Are You Soup Yet?
By Stephanie Miller
Inside of a chrysalis a caterpillar melts into a soup before it turns into a butterfly. As it goes through the process of transformation its body secretes enzymes that causes it to digest itself. Doesn’t that sound so darn painful?
It makes sense to me though. It’s exactly how I experience change. One day I’m plodding along munching on the edge of a leaf and I start to feel the seasons changing. I’m not sure exactly where I’m going, but I know that the time is coming for something different. I know I prefer the known to unknown. For the butterfly there is no going back, once it starts the transformation it can never be a caterpillar again. It's worth noting that butterflies can travel faster than caterpillars and they're a lot more beautiful to look at.

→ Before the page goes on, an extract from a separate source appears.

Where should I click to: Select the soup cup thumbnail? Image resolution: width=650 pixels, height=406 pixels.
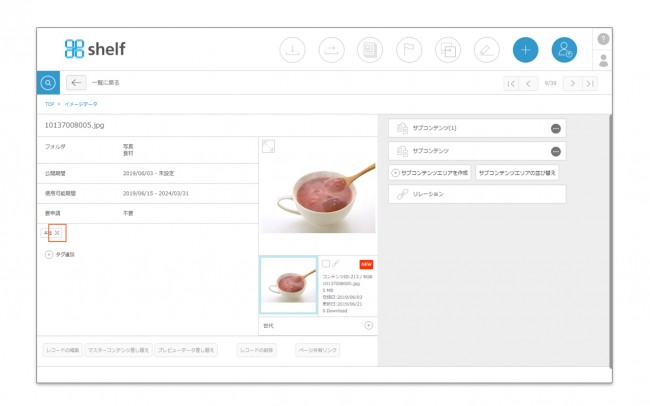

This happened to me 15 years ago when I knew it was time to leave the advertising industry, and then 10 years ago when I realized I could no longer bear to do any kind 9 to 5 grind. The trouble was that I didn’t know what was next. (And I’m pretty sure if I’d known I was going to turn into soup I wouldn’t have had the courage to go on.)
Transformation is a natural part of life, but most of us view it as an enemy. One day, I was sweeping the entry way when the cat meowed to be let in the house. As soon as I opened the door he came inside and hunkered down in terror. I couldn’t figure out what was wrong until I realized that I had taken the rug up to sweep. He was frightened by the change. He had never seen the bare floor in the entryway before. I laughed and said to him, “I’m just sweeping the floor, I promise I’ll put the rug back.” As he slunk into the hall I called after him, “How come you’re so afraid when anything changes?” I’m pretty sure that’s exactly what the Universe would say to me if I could understand it’s messages.
But, what if when I encounter change I believe that the outcome will be wings? I don’t honestly know if the caterpillar is thinking “Oh, sh*t this is looking really bad” or “This is going to be awesome I’m going to FLY!” Personally, I prefer the latter.
What if I could embrace the soup stage, though painful and scary, as necessary and natural? It might make the change easier and I might not get so scared every time the entry is swept out.
Next time you undergo a change try embracing it. Allow yourself to turn into a puddle and try encouraging yourself with the realization that new found strength may be on the other side. You might even get a fresh set of wings.
Watch the metamorphosis of a monarch butterfly here. It's kind of gross and scary but notice that each stage requires the shedding of the previous stage. When the butterfly emerges at the end it's wings are smashed from being squeezed into a space that's small. Sound familiar?